Andrej Karpathy’s video “Let’s build GPT: from scratch, in code, spelled out” offers a clear, practical walkthrough of implementing a simplified GPT from the ground up. Karpathy intentionally keeps things simple, training a character-level GPT on a tiny Shakespeare dataset (just 1MB), making the implementation approachable without getting lost in complexity.

Below is a quick summary and my main insights from going through the video:


Key Concepts

  1. Data Preparation
    • Encodes characters into numerical tokens (65 unique tokens from Tiny Shakespeare).
    • Data split into training (90%) and validation (10%).
  2. Chunking
    • Transformers use fixed-length contexts (block_size) rather than full text.
    • Random sampling of batches (batch_size) for computational efficiency.
  3. Bigram Language Model
    • Simplest language model: predicting next character from current one.
    • Uses embedding tables (token embedding table) to convert tokens into prediction logits.
  4. Self-Attention Mechanism
    • Computes relevance between tokens via queries and keys.
    • Uses masking (tril matrix) to prevent looking into future tokens.
  5. Multi-Head Attention
    • Each head independently calculates attention on different subsets of token embeddings.
    • Outputs from multiple heads concatenated and projected linearly.
  6. Feed-Forward Networks
    • Simple MLP layers placed after attention to process token-level details.
    • Typically have 4× embedding dimensionality internally.
  7. Residual Connections and LayerNorm
    • Residual connections (identity pathways) make training stable, preventing vanishing gradients.
    • Layer Normalization stabilizes activations and gradients across token dimensions.
  8. Scaling the Model
    • Increasing parameters (layers, heads, embedding size) significantly improves performance.
    • Hyperparameter tuning (like learning rate reduction) is crucial at larger scales.

Important Insights & My Key Takeaways

These points stood out most clearly to me while watching and thinking through the lecture:

The Asymmetry of Queries and Keys

Initially, it felt odd to separate queries and keys, since they’re computed similarly from the same input. But the asymmetry is deliberate: queries ask questions, and keys provide labels. Reversing them breaks this logic. Their differentiation is crucial for attention to correctly measure relevance between tokens.

Masking After Attention Calculation

At first, masking after calculating full attention scores seemed inefficient, as we’re discarding some calculations. But this makes computations easier and faster on GPUs, leveraging parallelization. The simplicity and efficiency outweigh the wasted computation.

The Role of Value Vectors

Values store the actual content aggregated by attention. At first, they felt redundant, but it’s clear now that keys and queries only determine how much each token contributes, whereas values contain what exactly is being communicated. This distinction makes the attention mechanism powerful and expressive.

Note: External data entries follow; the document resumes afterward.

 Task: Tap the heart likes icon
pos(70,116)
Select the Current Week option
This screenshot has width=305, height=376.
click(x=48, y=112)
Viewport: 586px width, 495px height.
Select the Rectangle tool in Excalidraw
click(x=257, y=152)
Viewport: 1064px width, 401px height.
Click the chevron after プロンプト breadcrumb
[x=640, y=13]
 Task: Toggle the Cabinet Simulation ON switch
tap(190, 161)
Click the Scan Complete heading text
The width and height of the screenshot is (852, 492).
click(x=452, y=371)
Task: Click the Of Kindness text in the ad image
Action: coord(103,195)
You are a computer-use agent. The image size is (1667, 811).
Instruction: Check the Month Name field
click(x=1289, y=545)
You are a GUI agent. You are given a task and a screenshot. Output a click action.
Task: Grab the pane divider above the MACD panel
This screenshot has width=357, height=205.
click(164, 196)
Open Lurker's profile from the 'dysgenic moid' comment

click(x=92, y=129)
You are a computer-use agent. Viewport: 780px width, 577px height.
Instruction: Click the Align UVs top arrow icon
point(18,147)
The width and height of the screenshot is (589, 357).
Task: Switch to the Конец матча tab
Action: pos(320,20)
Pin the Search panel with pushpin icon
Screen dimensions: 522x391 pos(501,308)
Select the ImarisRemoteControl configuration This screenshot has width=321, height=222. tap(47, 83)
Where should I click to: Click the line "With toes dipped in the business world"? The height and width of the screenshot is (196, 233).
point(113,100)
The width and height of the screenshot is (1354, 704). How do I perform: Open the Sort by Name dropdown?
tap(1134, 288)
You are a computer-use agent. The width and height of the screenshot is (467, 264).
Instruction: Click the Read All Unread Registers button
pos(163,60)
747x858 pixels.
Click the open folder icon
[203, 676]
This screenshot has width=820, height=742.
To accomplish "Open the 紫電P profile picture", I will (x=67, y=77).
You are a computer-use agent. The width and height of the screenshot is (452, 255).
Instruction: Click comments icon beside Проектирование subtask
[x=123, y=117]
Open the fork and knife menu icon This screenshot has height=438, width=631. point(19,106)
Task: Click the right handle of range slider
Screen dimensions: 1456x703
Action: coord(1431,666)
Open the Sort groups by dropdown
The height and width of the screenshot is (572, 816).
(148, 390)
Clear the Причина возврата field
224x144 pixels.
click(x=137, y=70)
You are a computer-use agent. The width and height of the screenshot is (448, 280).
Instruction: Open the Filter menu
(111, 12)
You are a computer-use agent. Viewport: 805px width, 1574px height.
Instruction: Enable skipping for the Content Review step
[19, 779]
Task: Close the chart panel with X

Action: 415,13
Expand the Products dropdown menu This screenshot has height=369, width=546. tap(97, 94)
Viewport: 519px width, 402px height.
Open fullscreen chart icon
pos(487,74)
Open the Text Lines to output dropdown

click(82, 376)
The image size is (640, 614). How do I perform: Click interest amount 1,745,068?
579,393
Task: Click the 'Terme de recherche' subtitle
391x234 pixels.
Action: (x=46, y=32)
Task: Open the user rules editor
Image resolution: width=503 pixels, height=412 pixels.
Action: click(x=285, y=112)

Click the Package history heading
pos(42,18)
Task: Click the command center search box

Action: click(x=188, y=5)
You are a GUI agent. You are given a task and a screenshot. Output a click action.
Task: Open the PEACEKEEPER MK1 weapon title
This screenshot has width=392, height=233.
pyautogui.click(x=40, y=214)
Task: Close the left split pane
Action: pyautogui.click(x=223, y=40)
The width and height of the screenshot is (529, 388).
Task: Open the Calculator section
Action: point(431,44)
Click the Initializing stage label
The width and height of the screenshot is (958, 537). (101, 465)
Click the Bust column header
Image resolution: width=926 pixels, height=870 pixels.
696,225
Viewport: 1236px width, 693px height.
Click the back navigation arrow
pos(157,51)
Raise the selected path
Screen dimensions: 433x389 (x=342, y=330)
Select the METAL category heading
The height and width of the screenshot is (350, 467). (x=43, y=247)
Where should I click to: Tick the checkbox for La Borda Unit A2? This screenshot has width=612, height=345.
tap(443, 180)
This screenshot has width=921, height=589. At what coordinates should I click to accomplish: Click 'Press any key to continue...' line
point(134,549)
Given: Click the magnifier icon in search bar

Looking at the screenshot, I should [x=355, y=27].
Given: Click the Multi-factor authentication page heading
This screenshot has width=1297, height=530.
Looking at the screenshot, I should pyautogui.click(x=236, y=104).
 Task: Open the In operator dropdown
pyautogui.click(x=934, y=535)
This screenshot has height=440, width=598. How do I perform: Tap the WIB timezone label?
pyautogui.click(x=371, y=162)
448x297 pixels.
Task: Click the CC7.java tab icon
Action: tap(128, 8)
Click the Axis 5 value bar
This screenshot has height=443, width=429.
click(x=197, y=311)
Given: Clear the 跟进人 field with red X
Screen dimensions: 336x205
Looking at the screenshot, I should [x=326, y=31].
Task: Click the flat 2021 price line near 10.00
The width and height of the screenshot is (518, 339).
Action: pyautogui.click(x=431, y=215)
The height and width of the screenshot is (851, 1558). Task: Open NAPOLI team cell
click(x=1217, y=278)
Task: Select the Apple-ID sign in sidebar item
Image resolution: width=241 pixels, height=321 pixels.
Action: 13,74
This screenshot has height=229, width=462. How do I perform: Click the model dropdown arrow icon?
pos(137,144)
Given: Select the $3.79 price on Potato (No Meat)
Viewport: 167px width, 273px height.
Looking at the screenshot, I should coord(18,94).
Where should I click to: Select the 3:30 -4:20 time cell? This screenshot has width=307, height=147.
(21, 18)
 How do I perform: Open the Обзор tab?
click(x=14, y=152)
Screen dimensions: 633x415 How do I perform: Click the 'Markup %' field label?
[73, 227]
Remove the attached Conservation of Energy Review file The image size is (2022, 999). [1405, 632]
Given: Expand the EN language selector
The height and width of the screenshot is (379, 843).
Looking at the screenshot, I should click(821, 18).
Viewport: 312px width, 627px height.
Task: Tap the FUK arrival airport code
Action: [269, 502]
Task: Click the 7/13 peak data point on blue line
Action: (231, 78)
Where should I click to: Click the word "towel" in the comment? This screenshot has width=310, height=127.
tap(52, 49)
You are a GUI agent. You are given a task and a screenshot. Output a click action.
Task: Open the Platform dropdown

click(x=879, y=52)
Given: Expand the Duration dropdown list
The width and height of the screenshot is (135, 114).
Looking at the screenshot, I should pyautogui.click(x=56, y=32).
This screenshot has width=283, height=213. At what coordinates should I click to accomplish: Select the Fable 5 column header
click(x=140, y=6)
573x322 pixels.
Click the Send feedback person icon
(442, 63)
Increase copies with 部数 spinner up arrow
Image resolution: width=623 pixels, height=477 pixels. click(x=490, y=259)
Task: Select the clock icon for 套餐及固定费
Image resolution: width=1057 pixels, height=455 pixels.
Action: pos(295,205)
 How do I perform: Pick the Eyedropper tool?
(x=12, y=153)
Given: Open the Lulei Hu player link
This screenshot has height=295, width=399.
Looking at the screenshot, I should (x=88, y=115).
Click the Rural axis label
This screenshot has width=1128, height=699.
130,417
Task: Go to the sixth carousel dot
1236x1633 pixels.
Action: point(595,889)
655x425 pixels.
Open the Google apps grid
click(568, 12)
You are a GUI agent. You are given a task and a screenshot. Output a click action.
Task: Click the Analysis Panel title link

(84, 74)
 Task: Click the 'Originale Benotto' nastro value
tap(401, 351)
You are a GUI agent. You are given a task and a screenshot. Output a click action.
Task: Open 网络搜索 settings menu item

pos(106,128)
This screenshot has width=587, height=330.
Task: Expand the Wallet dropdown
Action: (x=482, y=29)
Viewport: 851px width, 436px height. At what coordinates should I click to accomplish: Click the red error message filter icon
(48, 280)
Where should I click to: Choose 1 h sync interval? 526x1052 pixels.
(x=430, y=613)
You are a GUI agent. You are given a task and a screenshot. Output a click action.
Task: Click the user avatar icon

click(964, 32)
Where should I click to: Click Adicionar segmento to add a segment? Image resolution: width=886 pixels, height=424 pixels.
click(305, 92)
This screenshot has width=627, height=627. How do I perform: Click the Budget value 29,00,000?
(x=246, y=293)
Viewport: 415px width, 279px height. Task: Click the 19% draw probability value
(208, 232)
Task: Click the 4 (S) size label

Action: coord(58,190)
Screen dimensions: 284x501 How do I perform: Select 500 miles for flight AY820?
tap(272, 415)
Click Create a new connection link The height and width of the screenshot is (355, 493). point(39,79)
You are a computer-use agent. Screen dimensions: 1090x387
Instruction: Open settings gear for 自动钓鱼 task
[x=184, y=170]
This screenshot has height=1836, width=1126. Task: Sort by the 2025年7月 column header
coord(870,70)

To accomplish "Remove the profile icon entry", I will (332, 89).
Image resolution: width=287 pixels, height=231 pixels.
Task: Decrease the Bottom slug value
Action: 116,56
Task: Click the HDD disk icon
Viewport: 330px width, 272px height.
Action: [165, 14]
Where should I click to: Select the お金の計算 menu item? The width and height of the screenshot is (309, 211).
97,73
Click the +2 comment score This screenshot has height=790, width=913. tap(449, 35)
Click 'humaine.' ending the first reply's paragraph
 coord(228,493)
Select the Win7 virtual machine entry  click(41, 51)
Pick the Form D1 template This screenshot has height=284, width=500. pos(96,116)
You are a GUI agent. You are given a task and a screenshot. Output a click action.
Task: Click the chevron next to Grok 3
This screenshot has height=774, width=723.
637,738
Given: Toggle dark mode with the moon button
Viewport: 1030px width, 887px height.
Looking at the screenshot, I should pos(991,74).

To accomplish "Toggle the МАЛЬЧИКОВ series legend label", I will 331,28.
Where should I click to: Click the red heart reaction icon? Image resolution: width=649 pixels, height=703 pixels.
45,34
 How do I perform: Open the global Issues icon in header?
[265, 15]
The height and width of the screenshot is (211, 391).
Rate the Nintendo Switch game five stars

Why Multi-Head Attention Works Well

Having multiple heads isn’t arbitrary. Each head focuses on different features or relationships (like syntax vs. semantics). The “divide and conquer” approach is effective; it boosts representational capacity without drastically increasing complexity.

Residual Connections: Essential for Stability

Residual connections aren’t just nice-to-have—they’re critical. They allow gradients to flow freely, preventing problems with vanishing gradients. Transformers’ depth would be severely limited without them.

LayerNorm vs. BatchNorm

Layer Normalization works better than Batch Normalization for Transformers because it normalizes across features, not batches. It stabilizes gradients across sequences, which BatchNorm struggles to handle. I appreciated this insight—subtle but important.


Final Thoughts

Building GPT from scratch, even on a tiny dataset, clarified a lot of my confusion about Transformers. It demystified how queries, keys, values, attention, and normalization layers come together. It also showed me the importance of small implementation details like masking and residual connections, which can seem trivial at first glance but make or break the entire architecture.

Overall, Karpathy’s video made GPT’s internal workings clear and intuitive—definitely a valuable learning experience.